Where the Don’s menu leans towards France, The Sign pays homage to Spain, although there’s an unmistakably City-ish meatiness to it, too. I started with egg and mushrooms on toast, which is a brilliantly regressive way to begin a meal, taking me back to a time before I became a massive food snob. And, honestly, there are few more satisfying sights than a piece of charred bread creaking under the weight of yolk and fungus.

I ordered the duck for my main, largely because I couldn’t even begin to visualise what it was from the waiter’s description. It turned out to be a menagerie of woodland creatures; a whole duck stuffed with venison and pork mince, with some pistachios and chestnuts thrown in. It’s served with cabbage and mushrooms, and an apple and pear puree, and there’s bread sauce in there somewhere, too. And croutons, I think. It’s a lot to remember, let alone to craft into a workable dish; a new flavour pecks or snuffles or flaps at you with every forkful. But it worked – it’s heavy, hearty comfort food; country pub fair that makes you feel wholesome and bucolic.

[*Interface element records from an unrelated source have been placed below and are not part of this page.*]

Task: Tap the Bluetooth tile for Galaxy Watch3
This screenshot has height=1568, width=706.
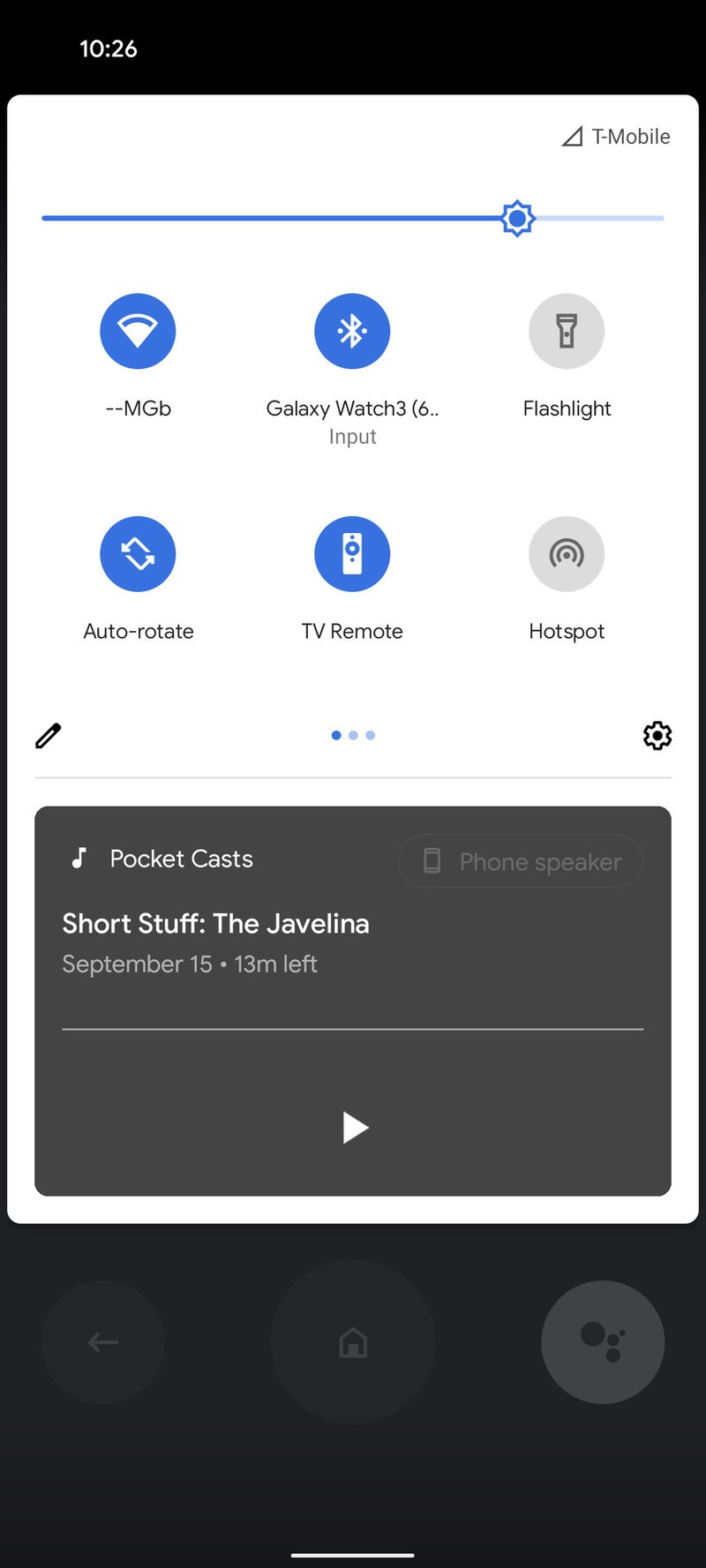Action: click(352, 331)
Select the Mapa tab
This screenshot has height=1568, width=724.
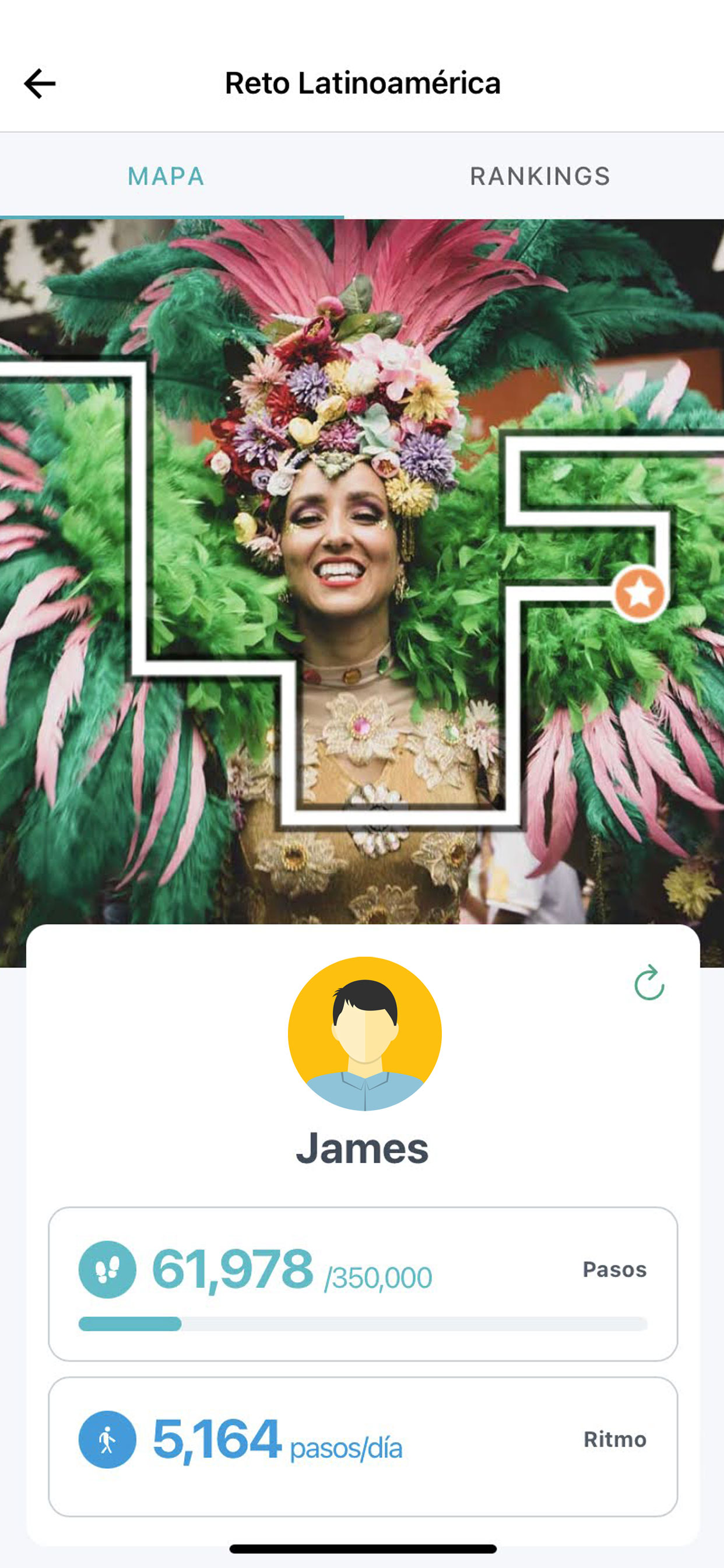166,177
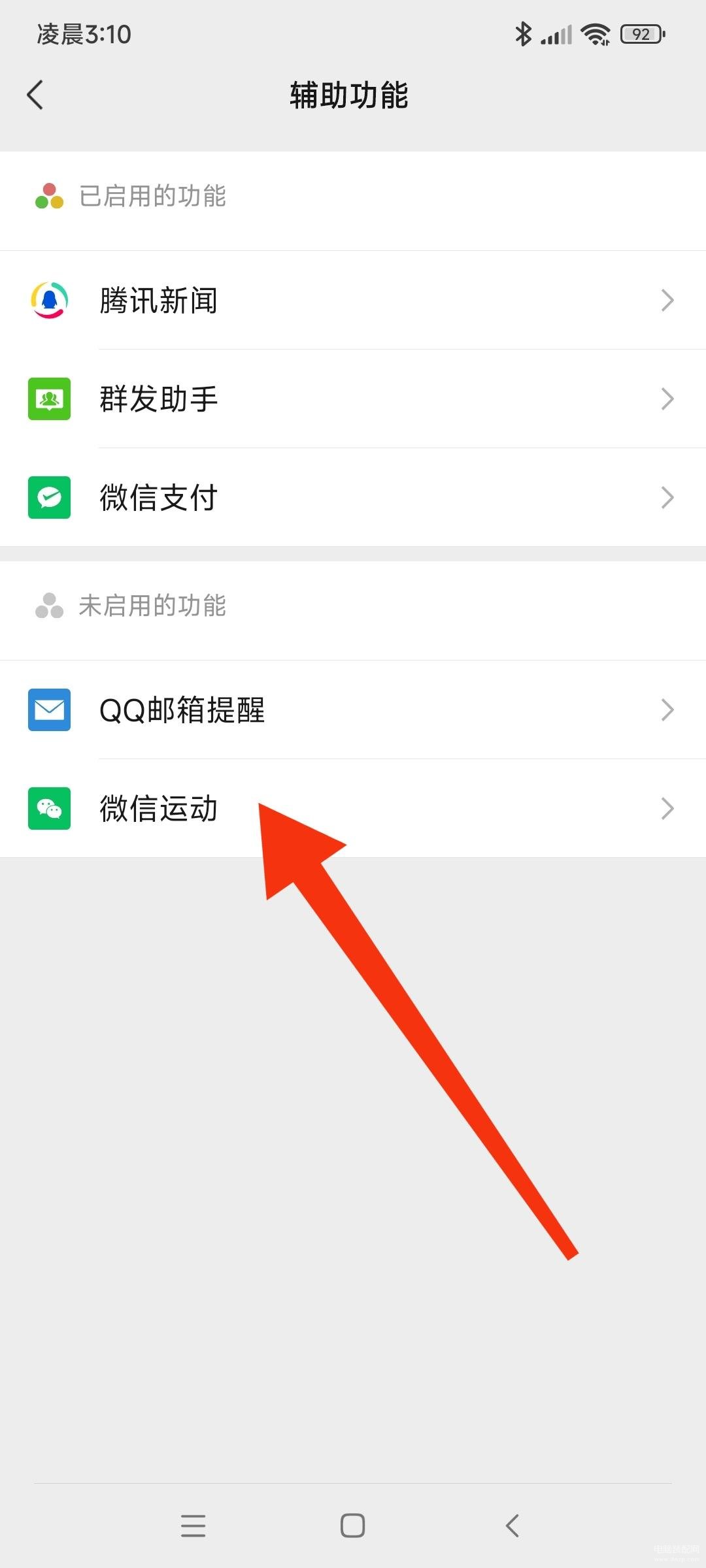The width and height of the screenshot is (706, 1568).
Task: Select the 微信支付 row
Action: click(353, 498)
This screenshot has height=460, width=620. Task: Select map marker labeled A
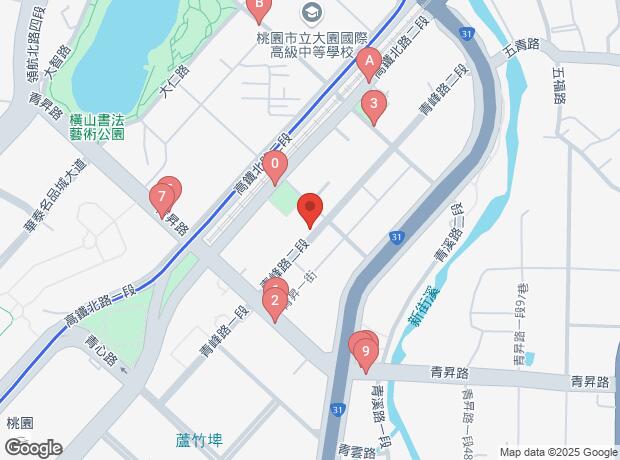368,61
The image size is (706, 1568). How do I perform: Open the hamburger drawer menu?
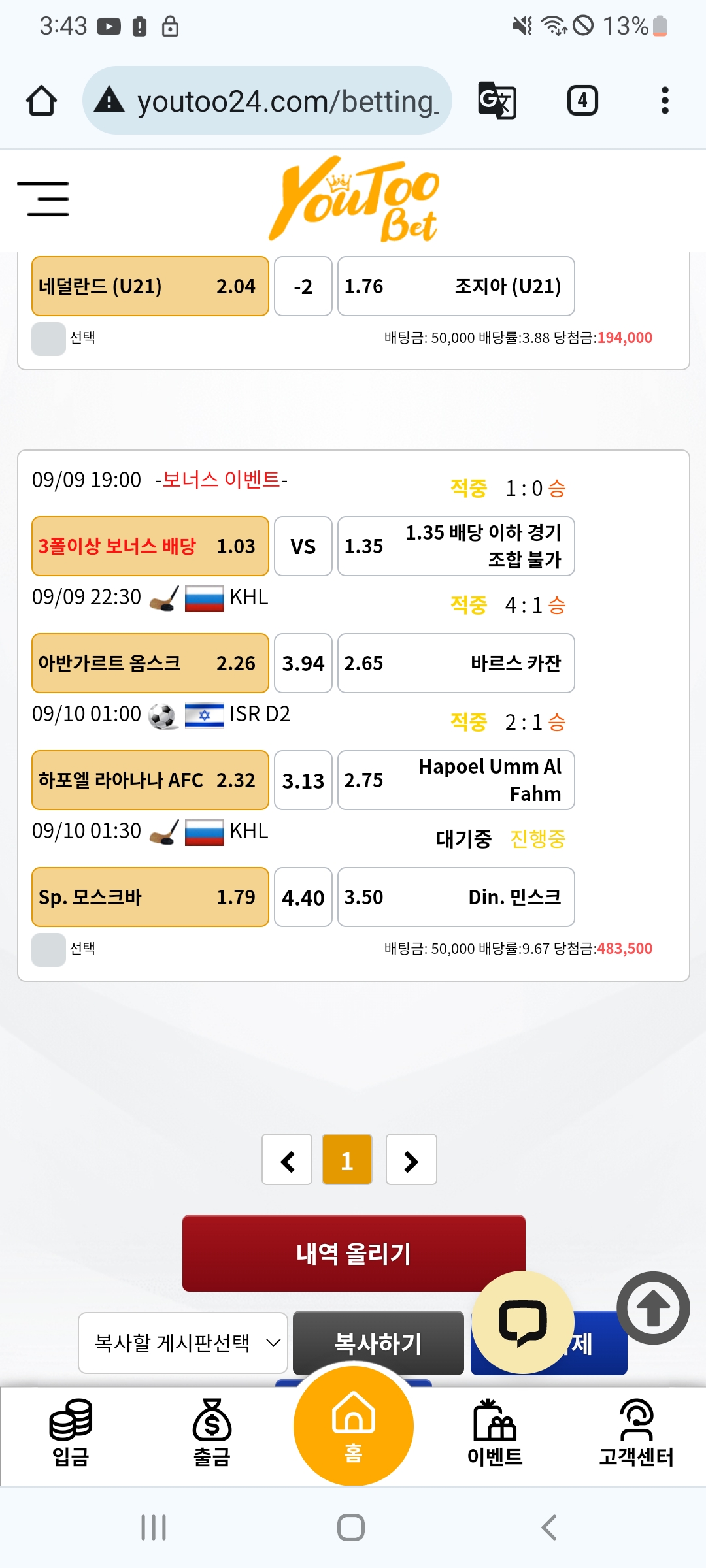click(x=43, y=199)
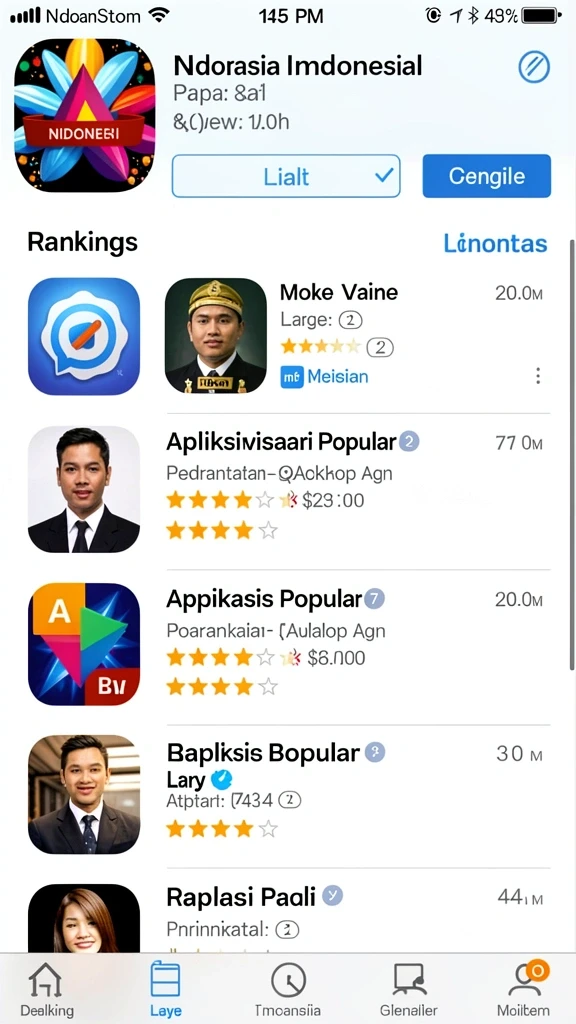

My guest’s whole baby chicken was simpler, served with unfussy greens and a tasty vinaigrette. The delicate meat did the heavy lifting but the skin should have been crisper.

I finished with an apple and blackberry crumble; getting this right should be a formality but so many restaurants still muck it up. Not tonight – it was just the right balance of sweet and tart, although it got few marks for presentation. The pastry chef was clearly preoccupied with the sherry-marinated figs and mascarpone, which were served with the flourish of two wafer legs poking into the air like the iconic flapper in a martini glass. I feel like I should say it was an unnecessary and slightly misogynistic pretension, but really, we were quite impressed. The figs had a wicked kick and the mascarpone was thick and taut and delicious.

The Sign of the Don isn’t subtle – you won’t find dainty plates or truffle foam here. It’s a place to go for big flavours and a lunch that will fill you up until next week. In that respect, it’s exactly the restaurant the City doesn’t need; another meat-heavy kitchen where you can load up on fine wine and cholesterol. It’s head and shoulders above most places in the area, though, and that’s what the Square Mile is really crying out for.